**Aim of the exercise**
Among the entries below, find every line that has "computer" and pull it out.

(Collected data)
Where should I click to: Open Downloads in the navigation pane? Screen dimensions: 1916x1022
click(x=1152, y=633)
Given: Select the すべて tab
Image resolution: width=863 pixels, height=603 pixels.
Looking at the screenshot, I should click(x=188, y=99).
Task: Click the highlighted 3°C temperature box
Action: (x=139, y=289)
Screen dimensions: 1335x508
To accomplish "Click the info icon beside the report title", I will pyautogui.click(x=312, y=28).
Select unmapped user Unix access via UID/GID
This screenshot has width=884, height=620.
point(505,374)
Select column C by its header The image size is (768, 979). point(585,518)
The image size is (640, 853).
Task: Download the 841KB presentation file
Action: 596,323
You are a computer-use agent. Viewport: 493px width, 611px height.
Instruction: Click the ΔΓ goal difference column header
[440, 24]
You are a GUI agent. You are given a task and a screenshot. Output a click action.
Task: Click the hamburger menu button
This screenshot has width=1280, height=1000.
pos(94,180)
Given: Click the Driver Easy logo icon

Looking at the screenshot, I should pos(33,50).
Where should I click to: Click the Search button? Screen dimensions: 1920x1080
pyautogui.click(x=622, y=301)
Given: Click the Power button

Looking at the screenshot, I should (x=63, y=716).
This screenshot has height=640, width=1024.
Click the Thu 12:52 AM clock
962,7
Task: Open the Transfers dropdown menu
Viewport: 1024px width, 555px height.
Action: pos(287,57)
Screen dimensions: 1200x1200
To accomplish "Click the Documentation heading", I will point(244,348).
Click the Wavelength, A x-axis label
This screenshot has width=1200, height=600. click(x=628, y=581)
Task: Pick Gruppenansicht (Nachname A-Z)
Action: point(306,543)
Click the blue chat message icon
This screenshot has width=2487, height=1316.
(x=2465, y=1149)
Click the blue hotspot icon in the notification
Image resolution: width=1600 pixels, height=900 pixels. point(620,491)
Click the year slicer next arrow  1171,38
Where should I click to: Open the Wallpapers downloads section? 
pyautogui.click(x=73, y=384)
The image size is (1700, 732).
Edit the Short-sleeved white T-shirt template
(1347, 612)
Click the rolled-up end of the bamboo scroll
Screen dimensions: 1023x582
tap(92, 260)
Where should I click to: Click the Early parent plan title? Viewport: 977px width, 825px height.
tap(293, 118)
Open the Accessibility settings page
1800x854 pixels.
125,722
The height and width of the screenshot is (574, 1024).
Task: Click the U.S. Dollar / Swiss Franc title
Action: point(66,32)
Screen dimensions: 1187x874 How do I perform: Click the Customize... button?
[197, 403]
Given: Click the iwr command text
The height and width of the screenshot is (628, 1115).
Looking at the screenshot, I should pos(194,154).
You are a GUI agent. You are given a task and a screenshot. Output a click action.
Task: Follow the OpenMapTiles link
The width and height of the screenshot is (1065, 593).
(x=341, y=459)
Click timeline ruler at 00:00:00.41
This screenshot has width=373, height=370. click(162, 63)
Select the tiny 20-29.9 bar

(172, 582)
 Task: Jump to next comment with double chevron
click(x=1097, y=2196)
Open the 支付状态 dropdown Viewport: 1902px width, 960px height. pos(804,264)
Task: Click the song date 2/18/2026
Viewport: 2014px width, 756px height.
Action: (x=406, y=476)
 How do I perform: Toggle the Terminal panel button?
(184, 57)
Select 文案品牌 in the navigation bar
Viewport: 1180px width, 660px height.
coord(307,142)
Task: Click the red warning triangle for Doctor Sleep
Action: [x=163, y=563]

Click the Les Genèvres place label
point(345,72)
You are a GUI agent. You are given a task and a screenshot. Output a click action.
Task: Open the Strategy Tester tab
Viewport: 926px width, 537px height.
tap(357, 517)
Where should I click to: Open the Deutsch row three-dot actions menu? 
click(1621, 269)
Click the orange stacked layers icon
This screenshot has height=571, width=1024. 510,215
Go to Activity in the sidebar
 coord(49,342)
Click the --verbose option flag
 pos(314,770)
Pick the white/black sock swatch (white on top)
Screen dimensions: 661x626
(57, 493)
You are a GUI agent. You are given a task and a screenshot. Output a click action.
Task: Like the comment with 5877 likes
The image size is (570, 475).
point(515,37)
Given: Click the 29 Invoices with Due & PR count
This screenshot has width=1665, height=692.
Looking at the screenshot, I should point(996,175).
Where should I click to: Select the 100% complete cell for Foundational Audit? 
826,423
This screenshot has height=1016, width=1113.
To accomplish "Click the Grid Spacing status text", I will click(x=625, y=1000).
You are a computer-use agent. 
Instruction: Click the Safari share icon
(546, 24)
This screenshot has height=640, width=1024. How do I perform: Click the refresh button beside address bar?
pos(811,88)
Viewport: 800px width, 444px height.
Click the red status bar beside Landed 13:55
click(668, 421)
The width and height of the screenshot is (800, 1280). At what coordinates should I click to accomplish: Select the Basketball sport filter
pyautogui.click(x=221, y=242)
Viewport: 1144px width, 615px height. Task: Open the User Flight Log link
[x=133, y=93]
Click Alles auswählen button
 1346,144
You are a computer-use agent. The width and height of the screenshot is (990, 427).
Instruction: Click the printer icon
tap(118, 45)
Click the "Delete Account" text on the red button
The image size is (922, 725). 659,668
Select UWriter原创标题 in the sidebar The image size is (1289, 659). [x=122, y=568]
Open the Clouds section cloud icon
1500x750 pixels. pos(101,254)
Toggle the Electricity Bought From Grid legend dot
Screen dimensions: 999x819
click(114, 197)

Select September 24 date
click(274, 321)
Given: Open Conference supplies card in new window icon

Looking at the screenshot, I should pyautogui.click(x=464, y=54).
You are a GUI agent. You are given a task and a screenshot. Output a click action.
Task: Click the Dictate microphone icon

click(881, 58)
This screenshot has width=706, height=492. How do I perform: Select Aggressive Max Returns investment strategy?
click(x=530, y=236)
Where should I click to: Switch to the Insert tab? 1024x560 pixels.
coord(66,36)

**Exercise response**
You are a computer-use agent. Viewport: 493px width, 611px height.
You are a computer-use agent. 
You are a computer-use agent. The width and height of the screenshot is (990, 427).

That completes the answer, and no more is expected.